さらに特徴的なのが、その料金プラン。IIJmioモバイルプラスサービスでは、月3GBと月7GBの2プランを用意しているが、いずれを選んだ場合も、余ったデータ容量に応じて料金が安くなる。0.5GB単位で100円ずつ請求額が下がり、最低額は音声通話非対応のプランだと500円から。IIJが提供してきた従来のサービスより、柔軟でかつ節約可能な設定になっている。
MVNOデビューを促進するプランを用意
月3GBと7GBという2つのプランを用意しているが、その仕組み上、どちらを選んでも使った分だけ請求されることになる。例えば、月3GB使ったときのデータ料は3GBプランで900円だが、7GBで4GB余らせたときも、900円しかからない。逆に、3GBプランを選んで、追加で4GB使うと、料金は7GBプランと同じ1,700円になる。つまり、2つのプランの容量は、あらかじめ決めておける1カ月に利用可能なデータの“上限”でしかない。

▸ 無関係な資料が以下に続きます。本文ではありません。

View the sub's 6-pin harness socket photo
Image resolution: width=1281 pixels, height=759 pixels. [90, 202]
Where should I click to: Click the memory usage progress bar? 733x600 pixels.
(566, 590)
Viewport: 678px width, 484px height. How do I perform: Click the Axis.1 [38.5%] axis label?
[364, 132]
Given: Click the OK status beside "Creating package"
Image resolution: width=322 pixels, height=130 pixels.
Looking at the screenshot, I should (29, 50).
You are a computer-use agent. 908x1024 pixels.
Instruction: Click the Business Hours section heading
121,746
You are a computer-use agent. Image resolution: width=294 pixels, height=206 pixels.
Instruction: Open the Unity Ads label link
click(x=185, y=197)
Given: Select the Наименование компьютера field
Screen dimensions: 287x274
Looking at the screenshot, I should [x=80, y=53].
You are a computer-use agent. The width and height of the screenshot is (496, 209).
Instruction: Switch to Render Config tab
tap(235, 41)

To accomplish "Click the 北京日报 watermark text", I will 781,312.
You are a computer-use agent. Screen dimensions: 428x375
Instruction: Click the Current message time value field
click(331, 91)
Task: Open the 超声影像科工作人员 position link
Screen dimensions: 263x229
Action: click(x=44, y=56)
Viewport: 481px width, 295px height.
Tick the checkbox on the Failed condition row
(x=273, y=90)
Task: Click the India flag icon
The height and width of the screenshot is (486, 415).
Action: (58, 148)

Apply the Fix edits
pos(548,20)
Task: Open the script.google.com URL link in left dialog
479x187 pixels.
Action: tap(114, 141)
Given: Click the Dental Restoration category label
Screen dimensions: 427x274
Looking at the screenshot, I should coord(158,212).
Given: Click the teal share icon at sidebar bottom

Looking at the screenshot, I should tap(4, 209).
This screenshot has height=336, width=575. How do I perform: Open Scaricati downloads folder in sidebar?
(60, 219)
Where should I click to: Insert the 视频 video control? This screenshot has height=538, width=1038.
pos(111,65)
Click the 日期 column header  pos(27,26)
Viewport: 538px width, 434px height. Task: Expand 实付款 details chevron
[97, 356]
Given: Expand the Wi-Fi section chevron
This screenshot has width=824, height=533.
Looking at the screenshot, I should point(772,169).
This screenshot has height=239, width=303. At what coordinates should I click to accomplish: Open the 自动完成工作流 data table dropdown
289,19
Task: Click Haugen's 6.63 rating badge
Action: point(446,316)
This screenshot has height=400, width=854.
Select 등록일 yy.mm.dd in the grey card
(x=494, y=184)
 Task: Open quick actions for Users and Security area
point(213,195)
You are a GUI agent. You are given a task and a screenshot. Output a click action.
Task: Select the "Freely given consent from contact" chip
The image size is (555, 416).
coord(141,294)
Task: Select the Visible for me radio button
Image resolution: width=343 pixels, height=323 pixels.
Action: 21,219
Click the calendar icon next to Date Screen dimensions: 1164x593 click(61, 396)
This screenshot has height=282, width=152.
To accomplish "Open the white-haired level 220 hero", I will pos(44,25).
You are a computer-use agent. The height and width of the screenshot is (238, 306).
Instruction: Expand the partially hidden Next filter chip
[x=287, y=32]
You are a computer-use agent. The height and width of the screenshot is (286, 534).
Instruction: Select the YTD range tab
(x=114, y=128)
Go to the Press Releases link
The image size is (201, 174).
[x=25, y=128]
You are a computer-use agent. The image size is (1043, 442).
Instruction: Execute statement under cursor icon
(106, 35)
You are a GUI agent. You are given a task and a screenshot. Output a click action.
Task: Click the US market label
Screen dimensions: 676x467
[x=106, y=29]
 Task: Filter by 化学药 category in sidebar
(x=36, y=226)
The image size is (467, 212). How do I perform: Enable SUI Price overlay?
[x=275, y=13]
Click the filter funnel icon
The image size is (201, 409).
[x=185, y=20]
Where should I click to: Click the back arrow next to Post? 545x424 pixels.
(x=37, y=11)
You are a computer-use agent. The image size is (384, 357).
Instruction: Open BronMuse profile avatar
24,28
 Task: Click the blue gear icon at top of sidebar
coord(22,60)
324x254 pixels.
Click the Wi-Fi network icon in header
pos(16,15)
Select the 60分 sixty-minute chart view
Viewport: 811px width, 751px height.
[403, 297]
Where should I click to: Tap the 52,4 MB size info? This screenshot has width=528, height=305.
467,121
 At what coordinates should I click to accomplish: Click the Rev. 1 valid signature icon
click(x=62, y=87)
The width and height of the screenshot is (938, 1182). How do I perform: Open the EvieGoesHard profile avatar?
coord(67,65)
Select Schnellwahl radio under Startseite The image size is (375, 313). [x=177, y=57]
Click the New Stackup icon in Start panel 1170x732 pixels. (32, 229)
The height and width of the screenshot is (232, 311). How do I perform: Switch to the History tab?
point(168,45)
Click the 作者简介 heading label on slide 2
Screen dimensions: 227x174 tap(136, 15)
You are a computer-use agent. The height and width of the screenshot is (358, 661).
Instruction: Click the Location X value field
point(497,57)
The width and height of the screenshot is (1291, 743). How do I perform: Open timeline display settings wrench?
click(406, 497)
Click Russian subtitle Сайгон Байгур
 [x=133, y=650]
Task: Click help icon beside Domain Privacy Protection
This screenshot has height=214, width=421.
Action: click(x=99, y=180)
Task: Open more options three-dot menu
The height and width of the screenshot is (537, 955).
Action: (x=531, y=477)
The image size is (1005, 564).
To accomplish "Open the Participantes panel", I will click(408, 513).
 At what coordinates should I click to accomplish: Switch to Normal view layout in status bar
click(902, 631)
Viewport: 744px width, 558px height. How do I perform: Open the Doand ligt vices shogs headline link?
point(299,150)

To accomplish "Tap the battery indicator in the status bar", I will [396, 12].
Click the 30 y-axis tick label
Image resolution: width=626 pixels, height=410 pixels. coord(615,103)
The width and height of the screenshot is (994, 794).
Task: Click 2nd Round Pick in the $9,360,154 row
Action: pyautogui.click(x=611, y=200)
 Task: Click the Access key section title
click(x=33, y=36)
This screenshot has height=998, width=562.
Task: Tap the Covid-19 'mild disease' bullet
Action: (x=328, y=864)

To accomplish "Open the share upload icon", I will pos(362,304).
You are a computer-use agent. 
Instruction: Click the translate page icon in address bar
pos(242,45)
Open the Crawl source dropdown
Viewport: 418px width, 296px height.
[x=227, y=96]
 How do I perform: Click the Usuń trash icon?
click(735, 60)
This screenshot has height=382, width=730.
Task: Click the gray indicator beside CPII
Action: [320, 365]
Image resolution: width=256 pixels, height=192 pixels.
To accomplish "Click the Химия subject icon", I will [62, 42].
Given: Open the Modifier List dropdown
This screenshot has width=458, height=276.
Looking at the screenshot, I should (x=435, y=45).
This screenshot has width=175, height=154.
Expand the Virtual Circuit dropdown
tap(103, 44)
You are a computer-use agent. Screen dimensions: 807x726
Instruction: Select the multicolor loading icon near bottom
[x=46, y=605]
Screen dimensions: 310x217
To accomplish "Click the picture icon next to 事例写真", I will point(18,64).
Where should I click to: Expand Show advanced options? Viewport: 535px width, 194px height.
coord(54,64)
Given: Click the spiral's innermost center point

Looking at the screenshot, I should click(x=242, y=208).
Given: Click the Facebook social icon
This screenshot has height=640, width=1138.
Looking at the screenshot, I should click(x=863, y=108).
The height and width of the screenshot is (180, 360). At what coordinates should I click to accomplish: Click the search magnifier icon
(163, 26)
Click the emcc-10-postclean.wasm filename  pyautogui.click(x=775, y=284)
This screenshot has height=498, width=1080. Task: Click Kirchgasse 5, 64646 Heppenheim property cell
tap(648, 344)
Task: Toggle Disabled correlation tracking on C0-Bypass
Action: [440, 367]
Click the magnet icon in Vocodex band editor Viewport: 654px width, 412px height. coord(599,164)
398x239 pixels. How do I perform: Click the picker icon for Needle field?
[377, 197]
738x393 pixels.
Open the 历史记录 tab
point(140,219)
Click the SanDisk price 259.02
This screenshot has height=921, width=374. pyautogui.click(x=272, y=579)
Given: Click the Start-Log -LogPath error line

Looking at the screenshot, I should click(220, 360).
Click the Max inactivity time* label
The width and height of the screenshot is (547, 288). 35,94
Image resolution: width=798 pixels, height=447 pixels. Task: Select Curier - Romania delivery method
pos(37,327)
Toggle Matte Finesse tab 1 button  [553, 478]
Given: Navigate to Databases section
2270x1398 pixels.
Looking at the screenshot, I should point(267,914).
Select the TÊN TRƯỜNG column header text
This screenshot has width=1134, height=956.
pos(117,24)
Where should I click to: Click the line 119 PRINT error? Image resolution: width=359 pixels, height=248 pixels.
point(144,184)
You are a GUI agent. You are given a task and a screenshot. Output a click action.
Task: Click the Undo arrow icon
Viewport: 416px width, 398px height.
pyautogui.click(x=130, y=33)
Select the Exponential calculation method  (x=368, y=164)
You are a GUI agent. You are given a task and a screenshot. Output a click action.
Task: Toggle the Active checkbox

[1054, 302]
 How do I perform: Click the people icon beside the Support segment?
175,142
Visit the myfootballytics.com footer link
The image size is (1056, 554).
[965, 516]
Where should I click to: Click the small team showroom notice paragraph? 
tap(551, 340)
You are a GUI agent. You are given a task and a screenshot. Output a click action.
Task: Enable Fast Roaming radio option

一見2つの料金プランを用意しているように思えるが、実はプランは1つで利用料に応じて請求額が決まる仕組みになっているというわけだ。ユーザーにとっては無駄なくデータが使えてうれしい料金プランだが、キャリアはその分、収益が大幅に減るリスクがある。そのため、IIJでも、IIJmioモバイルプラスサービスは既存の料金とは別建てで設定しており、端末やオプションサービスなどの付加価値で帳尻を合わせていくという。
ユーザー獲得への課題は「販路」と「セット販売」
ただし、普及には課題もある。先に述べたように、このプランは端末とのセットが前提になっており、現状では選べる回線もauのみ。IIJの主力であるNTTドコモ回線は用意されていない。
また、販路がWebのみと狭く、テスト的に小規模で始めているため、狙いとするユーザーが店舗で気軽に契約できない。プランが2つあるように見えるのも少々複雑で、ユーザーへの伝え方が難しそうだ。
セット販売のみで、当初はWebのみの受付になるため、一気にユーザーが増えることはなさそうだ。
こうした段階制のプランは、プラスワン・マーケティングのMVNOであるFREETELが先行的に導入していた。FREETELの料金プランを追う形で、日本通信も5段階の「おかわりSIM」を始めており、格安スマホ事業者に、徐々に広がりつつあった。大手キャリアでは実現が難しいプランなだけに、MVNOの強みとも言えそうだ。
MVNO最大手のIIJが導入したことで、業界全体に波及する可能性もある。単純な料金競争が行き着くところまできた今、今後の方向性を示唆する料金プランとして、注目しておきたい。